> _Exercise aim_
Please copy out the lines starting with the one containing "This screenshot has" and going on through the one containing "Action: (23, 103)", leaving the pictures out of your answer.

=== Task input ===

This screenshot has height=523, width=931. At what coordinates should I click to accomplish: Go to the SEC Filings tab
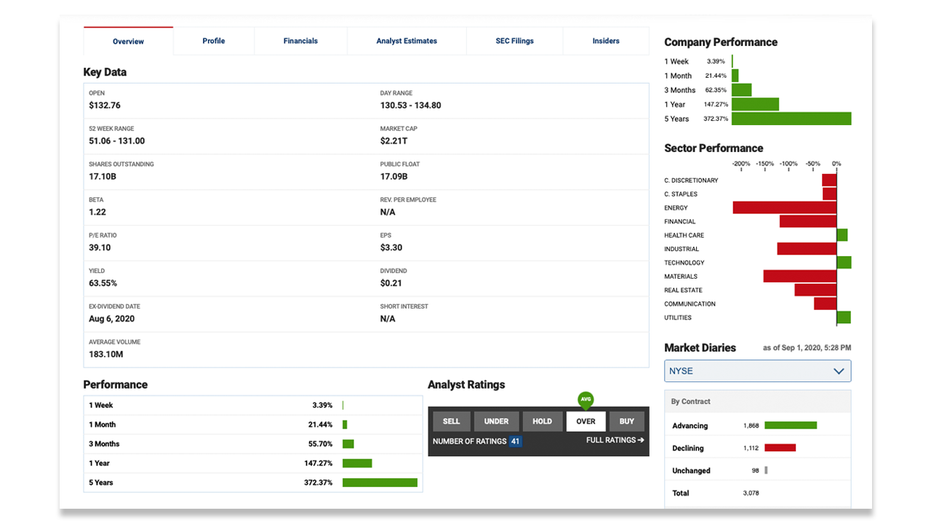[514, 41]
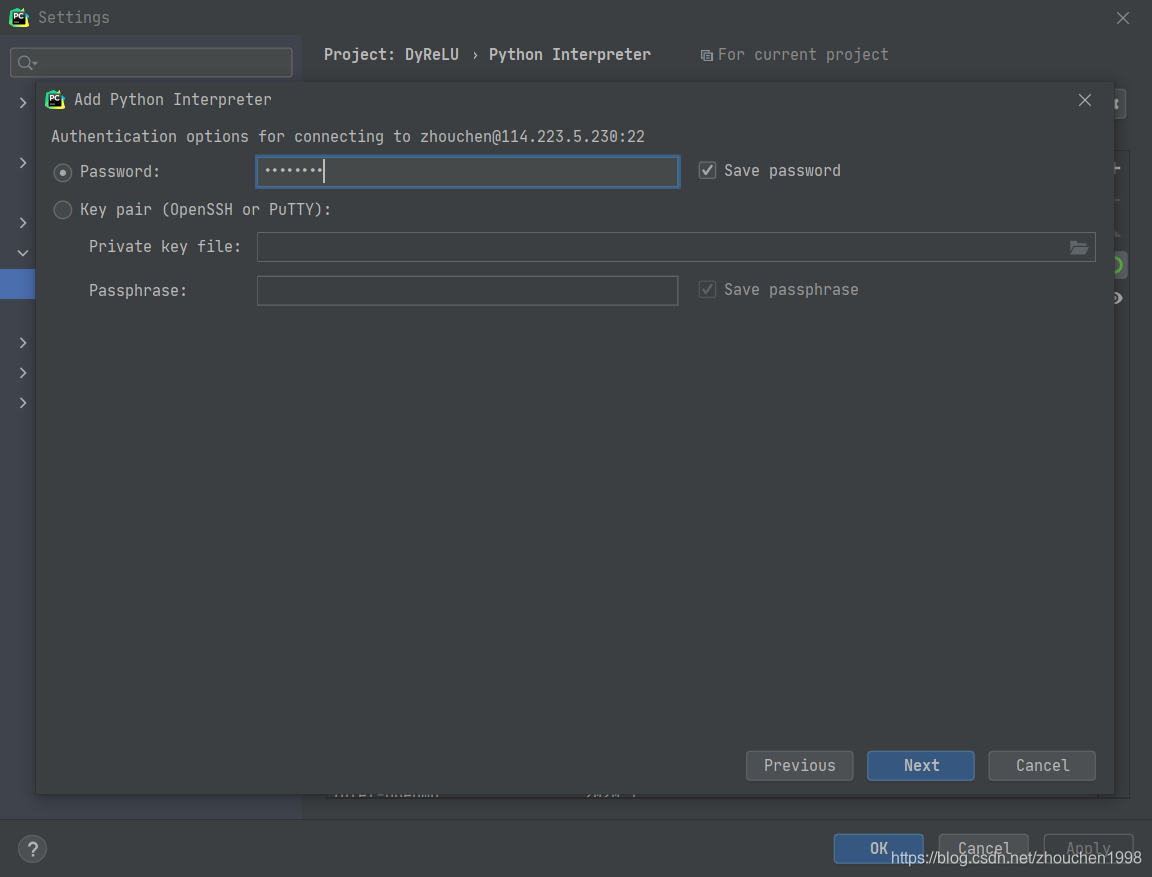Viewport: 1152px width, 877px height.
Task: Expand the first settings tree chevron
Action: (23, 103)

===
=== Task input ===

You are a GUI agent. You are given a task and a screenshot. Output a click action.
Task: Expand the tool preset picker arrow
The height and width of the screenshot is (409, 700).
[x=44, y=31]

===

> _Written solution_
This screenshot has height=523, width=931. At what coordinates should I click to accomplish: Go to the SEC Filings tab
[514, 41]
Viewport: 1152px width, 877px height.
Task: Expand the first settings tree chevron
Action: (23, 103)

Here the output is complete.